Straßenjungs – Dauerlutscher

Es ist soweit. Die unermüdlichen Wünschelrutengänger der heimischen Phonobranche haben sie endlich ausgespäht, jene teutonischen Rasierklingenfresser, deren Frustrationsgeheul genauso unverblühmt ist wie das der versautesten britischen Punk-Prototypen. Donnerwetter, habe ich zunächst gedacht, wie sie aus der schwarzen Rille heraus dem Heino ans Bein und dem Oetker in den Pudding pinkeln, Donnerwetter, dagegen ist Fritz Müller ja der geborene Disco-Kandidat, Udo L. ein zahnloser Schniegelmann und seine im Funk verbotenen Zweideutigkeiten das reinste Wort zum Sonntag.
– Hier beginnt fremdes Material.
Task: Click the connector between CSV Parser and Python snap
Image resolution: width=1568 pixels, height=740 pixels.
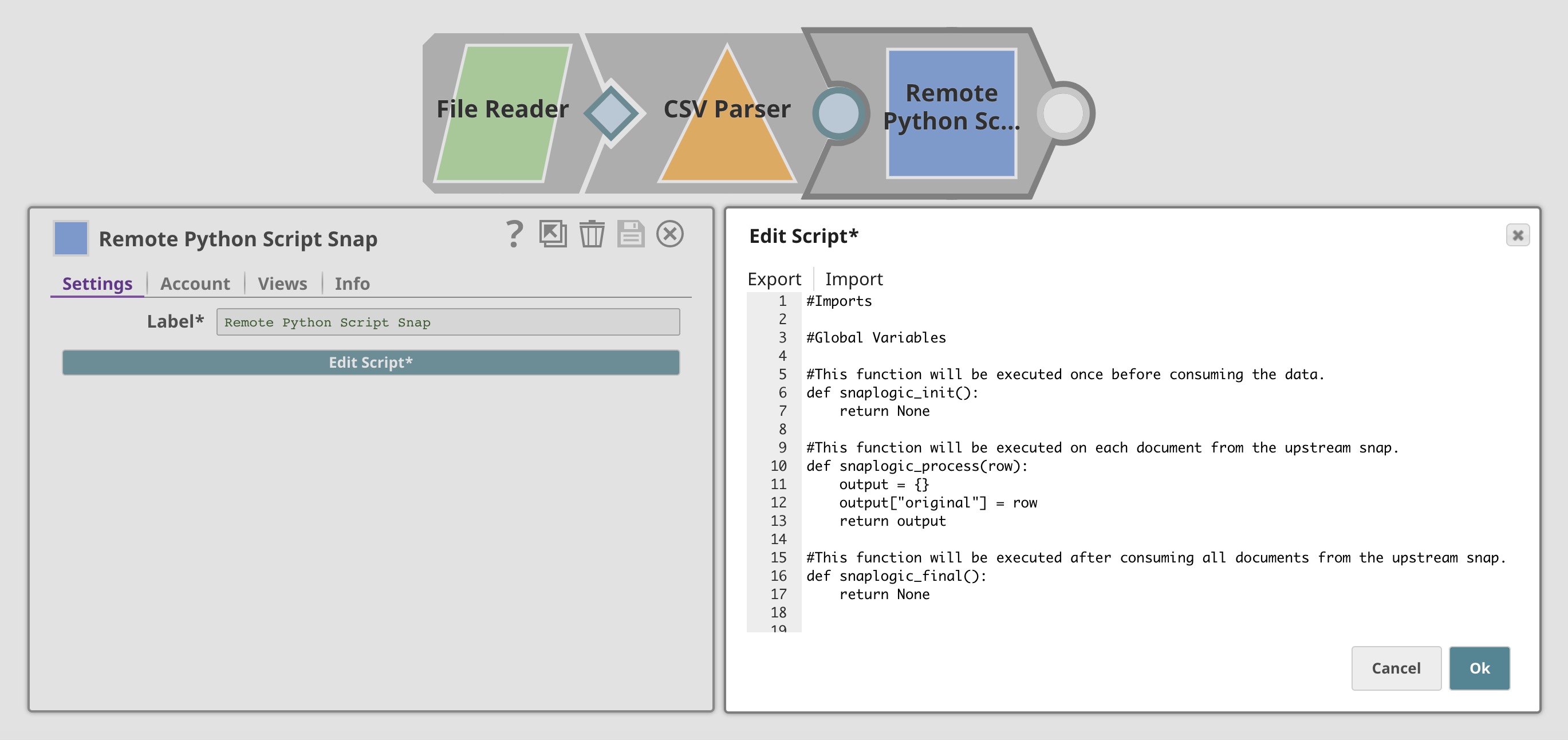Action: click(x=838, y=113)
Aber dann hat mein großer Zeh langsam aufgehört, hoffnungsfroh im Takt zu wackeln, und als Alexander Adrett, Karl Kraftlos, Willi Anstand und Mario Nett ihr infernalisches Gitarrengeschepper zum glücklichen Ende gebracht hatten, war’s auf meinem Teller das erste und das letzte Mal gewesen.

Wenn jemand glaubt, mir 30 Minuten lang nichts, aber auch gar nichts anderes als seine Orgasmusschwierigkeiten in die Gehörgänge kotzen zu können, hat er sich halt geirrt. Gut, ich gebe gern zu: ich mag die Stranglers. Aber nur, weil ich in der glücklichen Lage bin, Hugh Cornwells sadosexistischen Text-Schwachsinn im Zweifel überhören zu können. Bei den Frankfurter Strassenjungs geht das nicht, und deren aufdringlicher Gossenjargon nervt. Nicht, weil jedes zweite Wort bumsen oder blasen oder ficken oder lutschen heißt – sollen sie doch, sie werden’s halt nötig haben. Was mich auf die Palme bringt, ist das faschistische Frauenbild, die diskrimierende Hosenlatz-Perspektive, die zu jeder Minute zum alleinigen Maßstab für menschliche Qualitäten verkommt. Textprobe: „Erzähl mir nicht dein Leben, ich will nicht länger reden/ ich will nur das eine zwischen deinen Beinen/ ich mach nicht auf Liebe, ich bin mehr für Triebe/ und wenn du die nicht hast/ dann hau ab./Deine Show kotzt mich an./He hau ab/oder laß mich ran.“

Erzähle mir keiner, das sei eine unheimlich fortschrittliche Sache zumindest deswegen, weil mit derlei Porno-Punk endlich der verklemmte Zensur-Mief aus deutschen Platten-Palästen gefegt würde. Weit gefehlt. Die exakte Kehrseite dieser Musik-Medaille gibt es schon lange. Es sind jene akustischen Sexualkrücken, die schwitzende Vatis und kreischende Muttis bei der Gartenparty so richtig aus ihrer Spießerhaut fahren lassen: Marke Lola und das Bumsheimer Sextett. Bisher habe ich ja darüber lachen können. Aber es ist mir vergangen. Die Straßenjungs haben diesen Markt auch für jugendliche Emotionskrüppel erschlossen.